Published online by Cambridge University Press: 02 January 2018
The new reversible MAOI moclobemide was compared with placebo in the treatment of elderly patients with DSM–III diagnosis of dementia and/or of major depression.
Six hundred and ninety-four elderly patients with symptoms of depression and cognitive decline entered an international, multi-centre, double blind trial in which they were randomly allocated to treatment with either moclobemide 400 mg daily or placebo for 42 days. Five hundred and eleven patients met DSM–III criteria for dementia and were also depressed (DEM+D); 183 did not meet DSM–III criteria for dementia but met the criteria for DSM–III major depressive episode and also suffered from cognitive decline (MDE+CD).
Analysis of the 17 and 24-item Hamilton Depression Scale scores showed that moclobemide, compared with placebo, produced significantly greater improvement in both the demented and depressed groups (P = 0.001 both diagnostic groups). There was an improvement in cognitive function as measured by the SCAG Factor 1 in moclobemide treated patients (P = 0.005 DEM+D; P = 0.02 MDE+CD). There was no evidence of decline in cognitive function as the result of treatment Clinical global assessment of tolerance was ‘excellent’ and ‘good’ in 88% of the moclobemide and in 92% of the placebo treated patients. The proportion of patients discontinuing treatment prematurely was similar in both treatment groups. There were no significant differences in side-effects between treatment groups. There were no significant changes in vital signs, ECG or laboratory findings in either treatment group. There were no dietary restrictions and no report of any tyramine reaction.

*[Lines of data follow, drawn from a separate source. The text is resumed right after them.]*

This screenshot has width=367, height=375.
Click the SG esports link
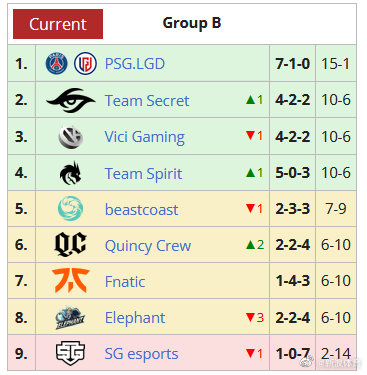(x=141, y=354)
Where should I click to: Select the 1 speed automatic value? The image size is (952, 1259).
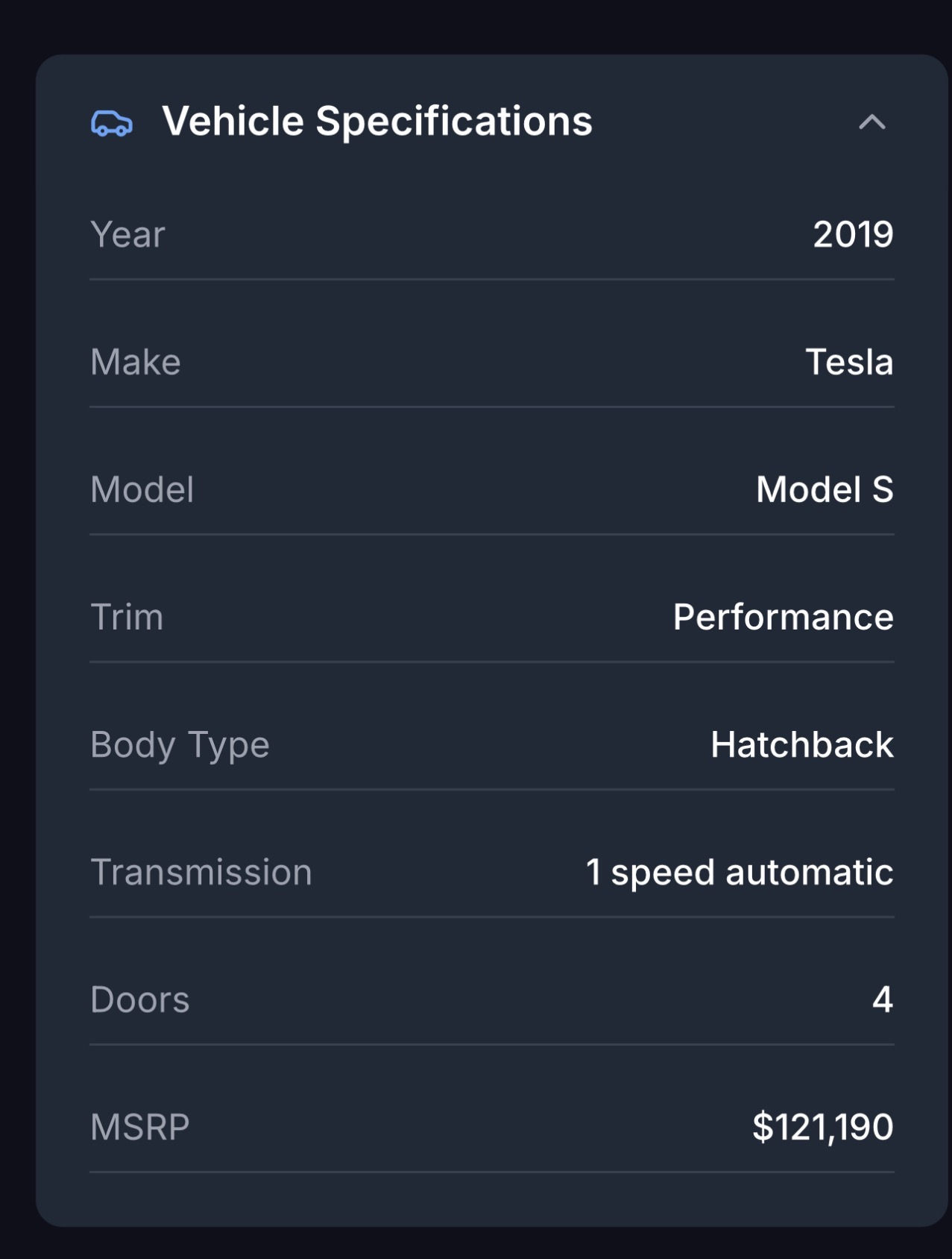(739, 872)
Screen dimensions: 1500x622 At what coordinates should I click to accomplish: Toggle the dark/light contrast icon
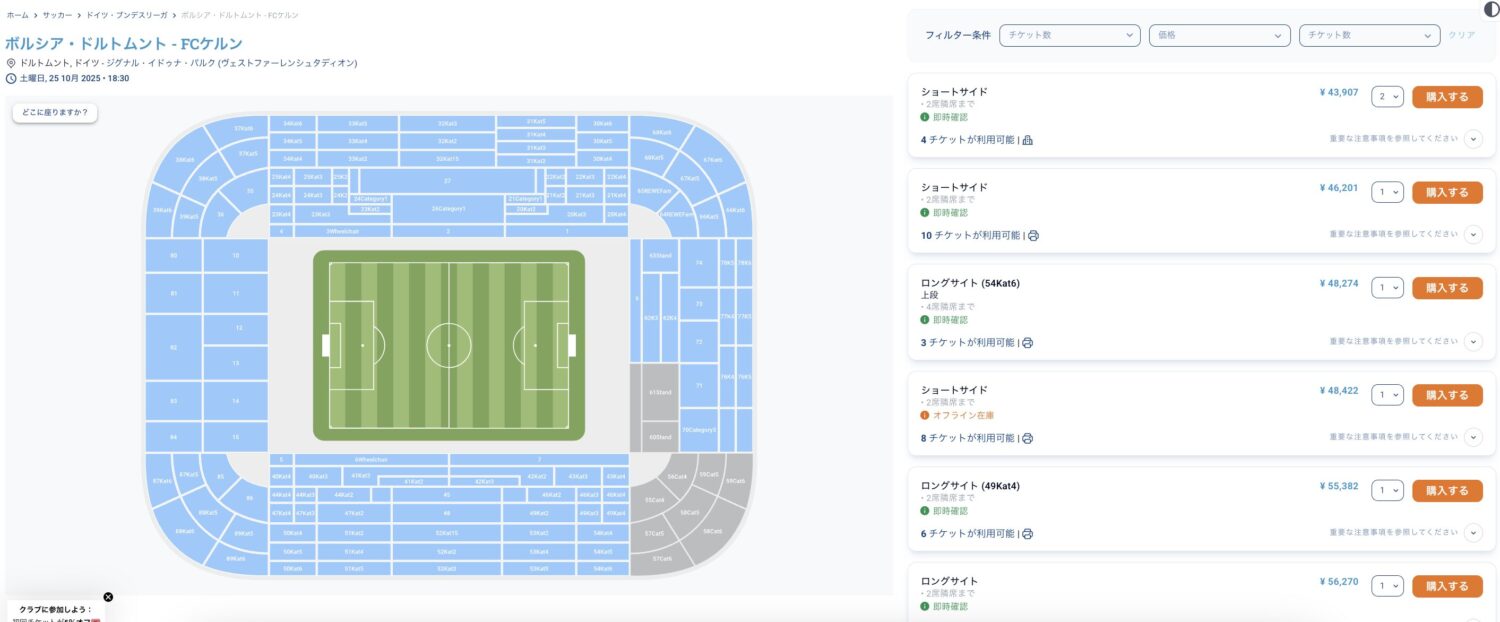click(x=1491, y=9)
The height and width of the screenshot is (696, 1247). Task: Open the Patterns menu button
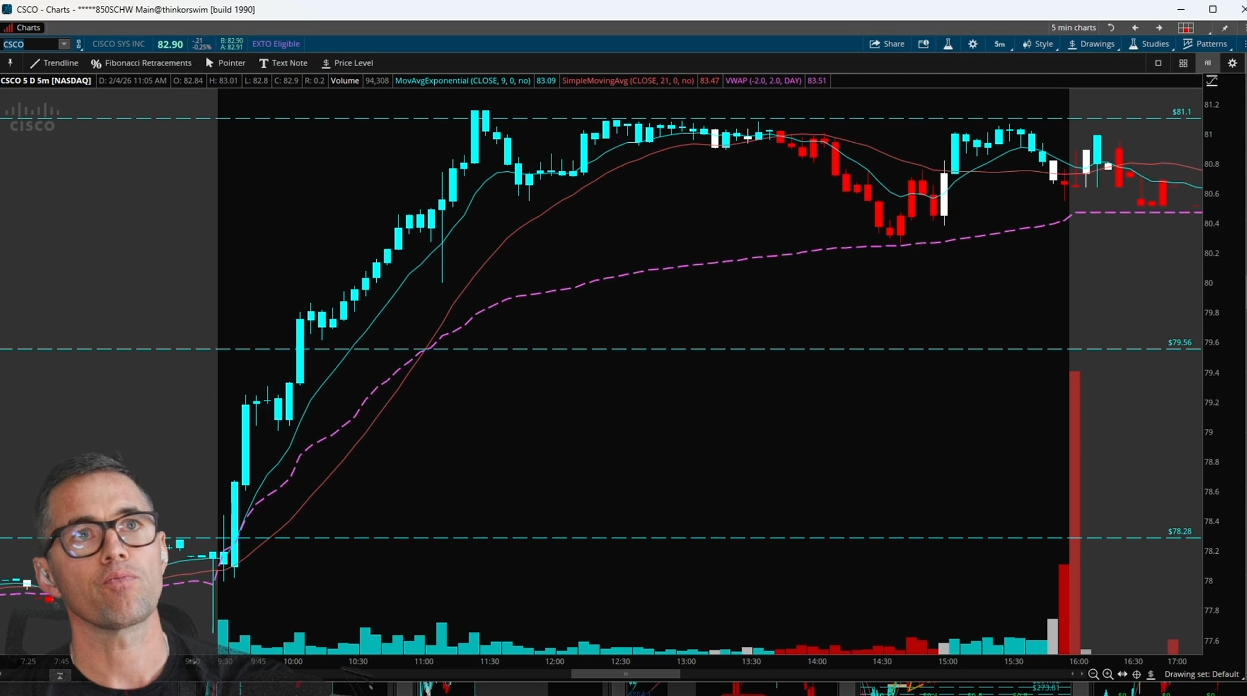point(1205,44)
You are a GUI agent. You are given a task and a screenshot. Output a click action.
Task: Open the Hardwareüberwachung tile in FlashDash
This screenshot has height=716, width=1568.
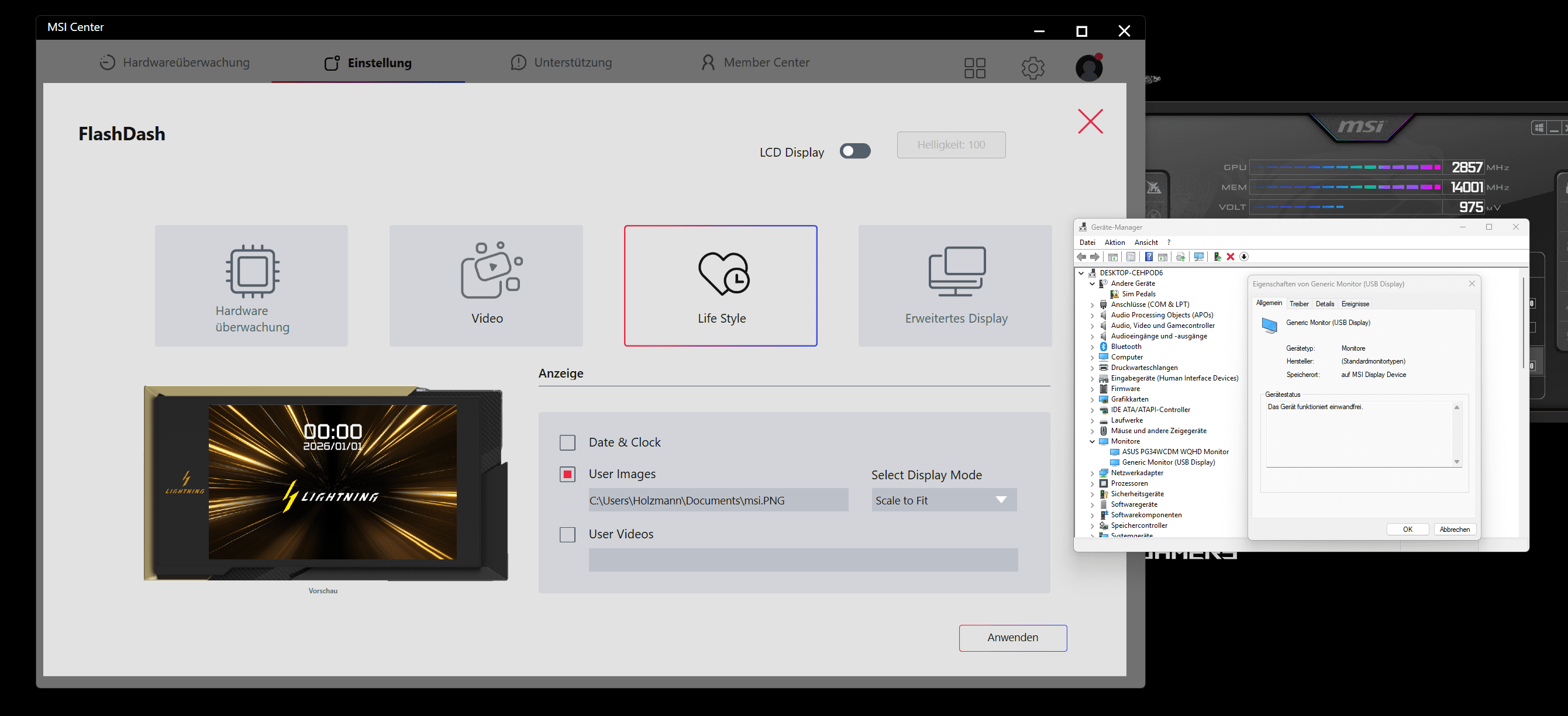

Moclobemide was shown to be a safe, well tolerated and effective antidepressant, which did not cause impairment of cognitive function in elderly patients with a DSM–III diagnosis of dementia and/or DSM–III major depression.
Drs: Baumhackl1, Hebenstreit2, Hinterhuber3, Katschnig4, König5, Pfolz6, Radmayr7, Rieder8, Saletu9, Schnaberth10, Schony11, (Austria); Botte12, Dierick13, Evrard14, Troisfontaines15, van Audenrode16 (Belgium); Hugonot17, Piette18 (France); [Benkert, Schlege19] Bergener20, Kanowski21, Kummer22, Vogel23 (Germany); Petursson24 (Iceland); Ginath25, Grüner26, Klein27 (Israel); Casacchia28, Cassano29, Gentili30, Martucci31, Ravizza32 (Italy); Boon33, Sleats34, van Tilburg35 (Netherlands); Baumgartner36, Kasas37, [Krebs, Poldinger38] Mohr39, Richard40, [Staehelin’ Zmilacher41] (Switzerland).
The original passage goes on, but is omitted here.